RECORDS FOR THIS TASK ::

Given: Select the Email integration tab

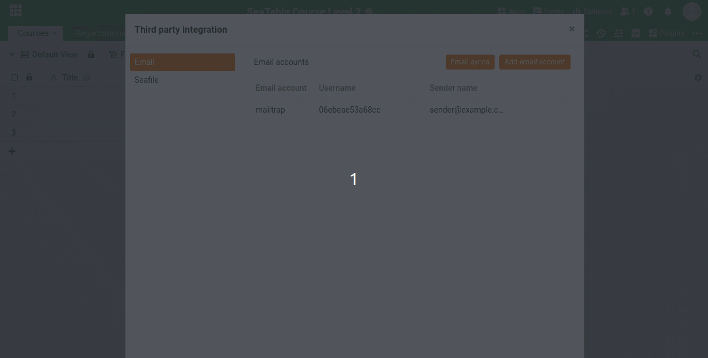Looking at the screenshot, I should [x=182, y=62].
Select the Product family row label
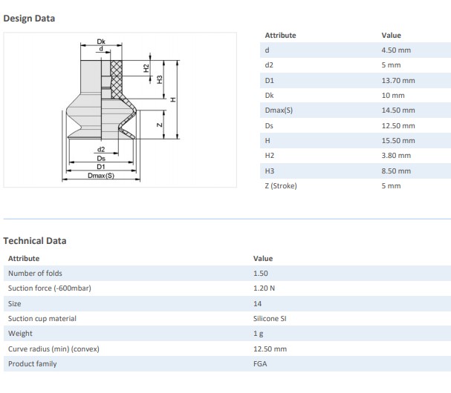 click(32, 363)
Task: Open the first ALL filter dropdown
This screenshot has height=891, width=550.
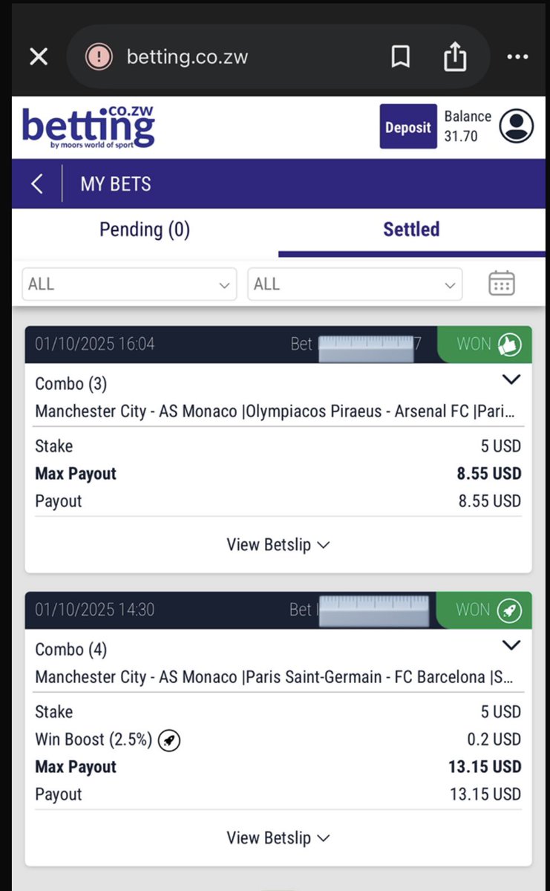Action: [129, 284]
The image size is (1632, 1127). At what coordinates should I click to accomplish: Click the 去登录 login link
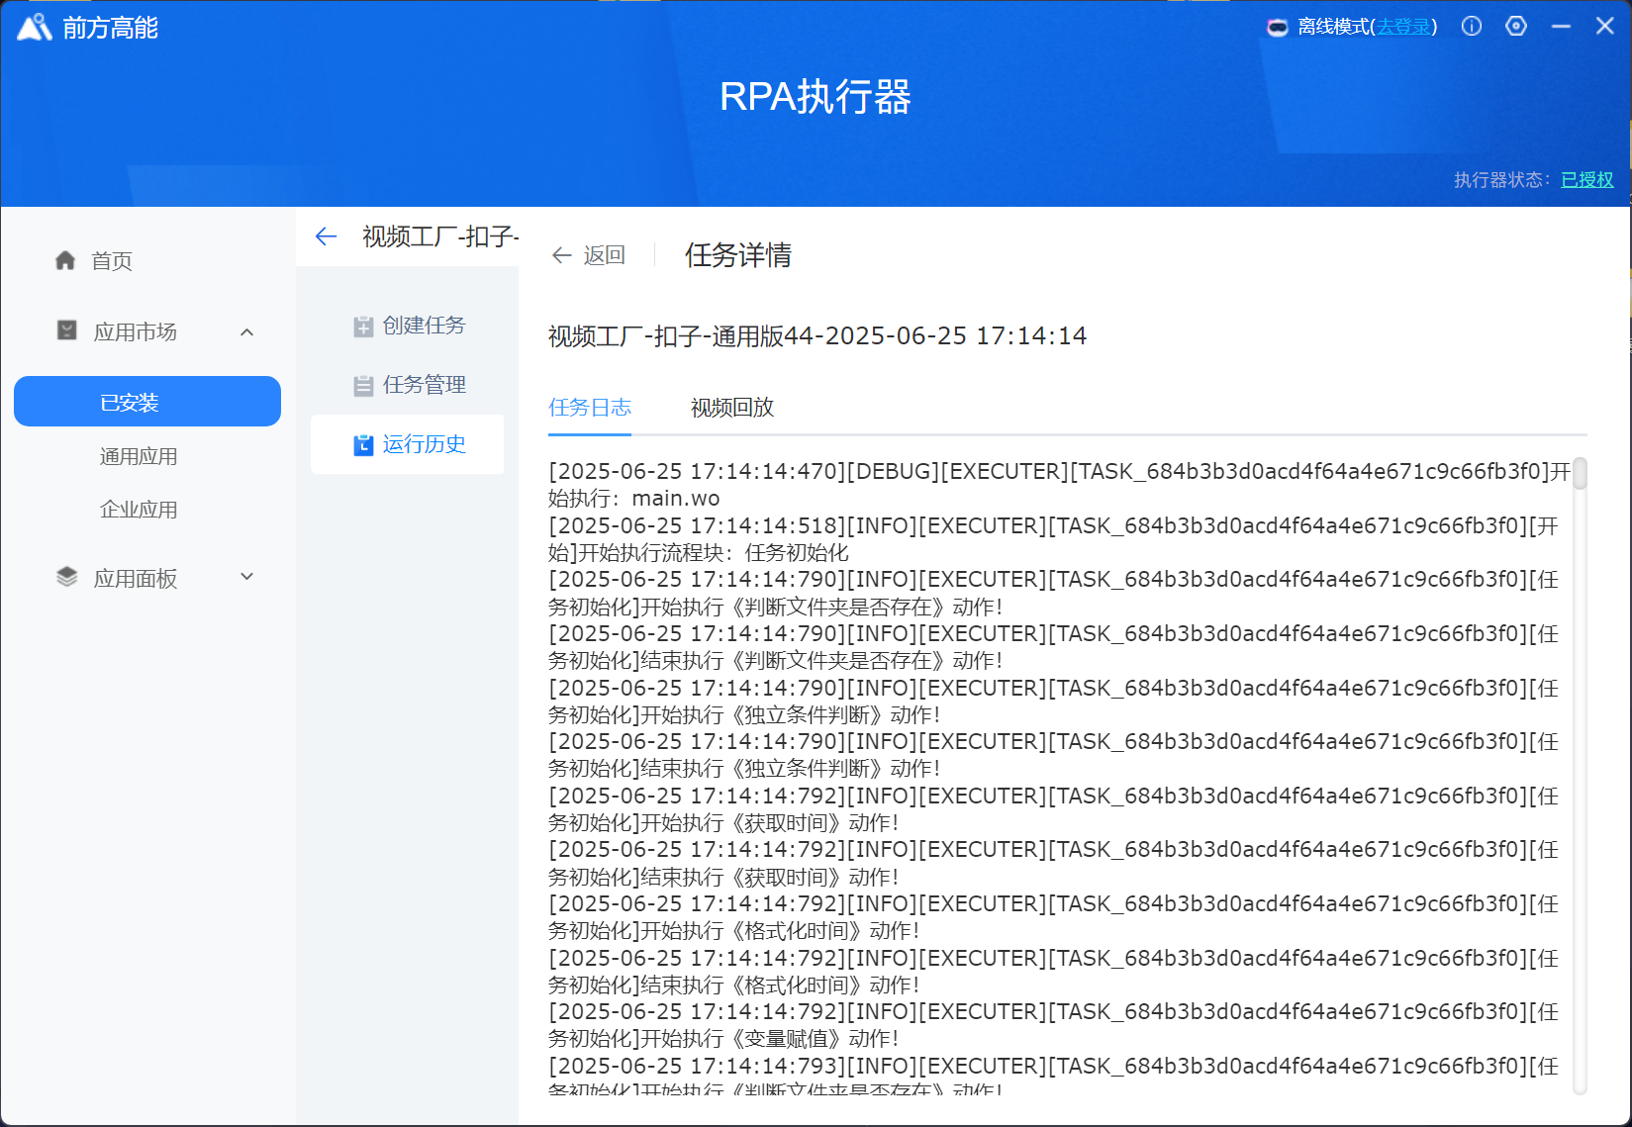tap(1403, 27)
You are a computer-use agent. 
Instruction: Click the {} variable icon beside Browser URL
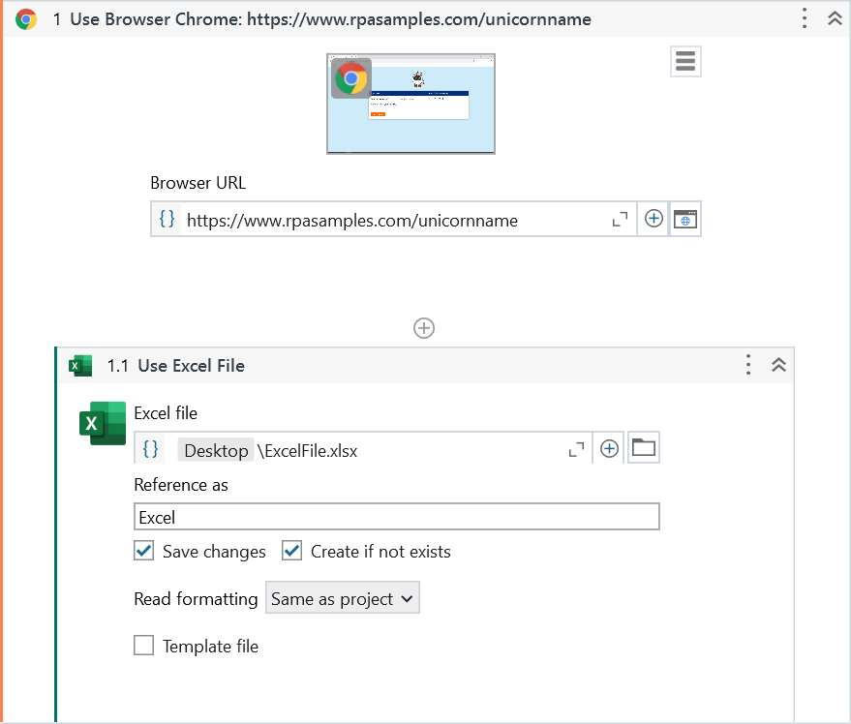click(167, 219)
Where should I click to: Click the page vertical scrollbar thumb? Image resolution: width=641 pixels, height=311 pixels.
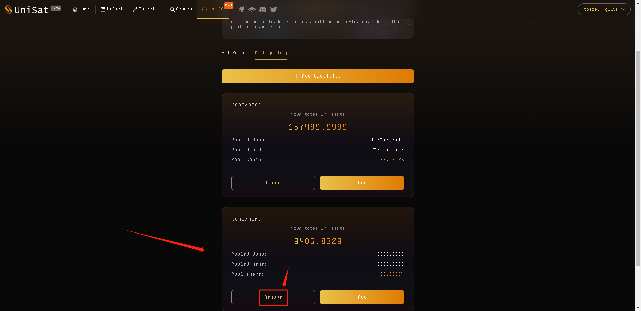click(638, 157)
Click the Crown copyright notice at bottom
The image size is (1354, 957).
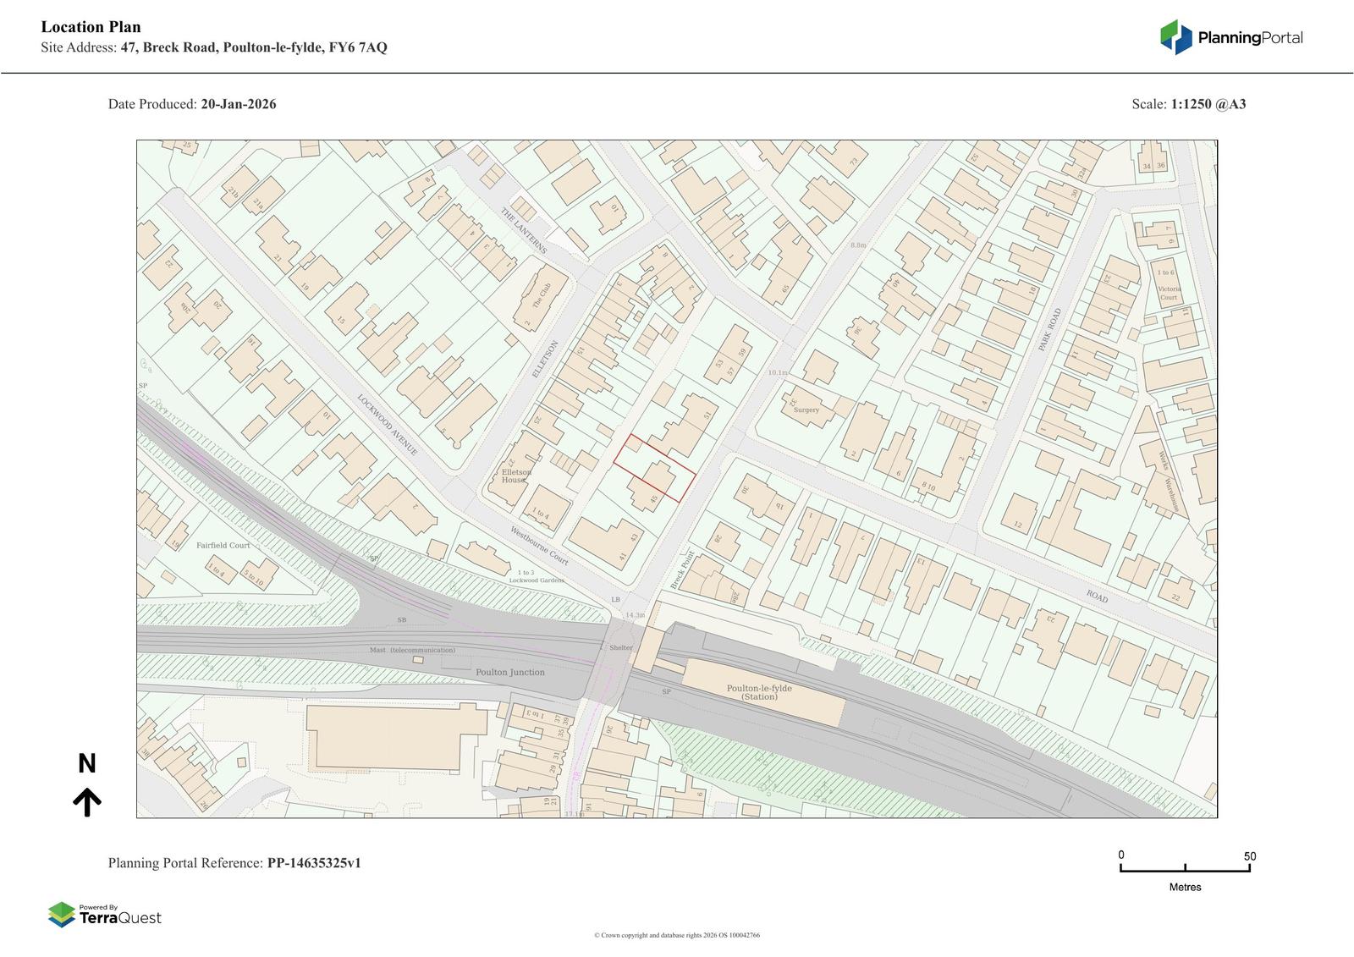(676, 935)
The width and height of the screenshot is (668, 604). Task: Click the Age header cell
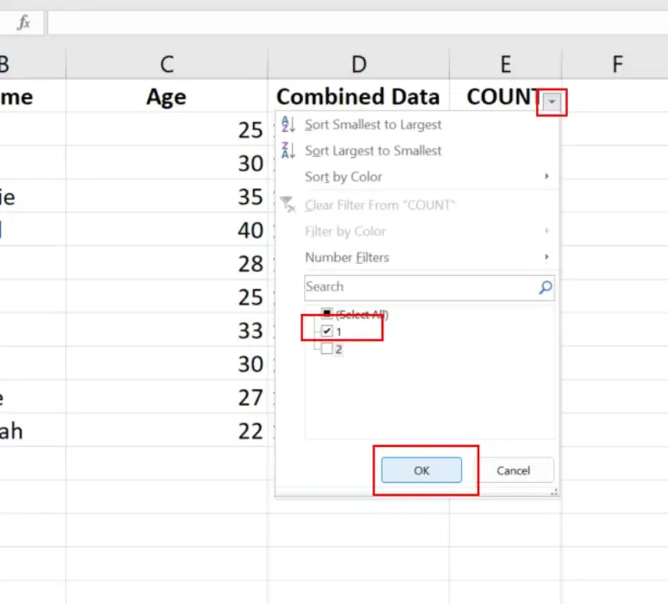167,97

SHORT EXERCISE :: Rewrite all of the records above, replacing "Select" with "Choose" wherever it occurs and leaving everything else unchanged. Omit the pictures from your answer.

RESULT ::
Given: Choose the Email integration tab

Looking at the screenshot, I should [x=182, y=62].
Choose the Product family row label
 click(32, 363)
Task: Open the first ALL filter dropdown
This screenshot has height=891, width=550.
Action: [129, 284]
The image size is (1632, 1127). At what coordinates should I click to accomplish: Click the 去登录 login link
tap(1403, 27)
You are a computer-use agent. 
Instruction: Click the {} variable icon beside Browser URL
click(167, 219)
Where should I click to: Click the page vertical scrollbar thumb? Image resolution: width=641 pixels, height=311 pixels.
click(638, 157)
Click the Crown copyright notice at bottom
The image size is (1354, 957).
(676, 935)
The width and height of the screenshot is (668, 604). Task: Click the Age header cell
167,97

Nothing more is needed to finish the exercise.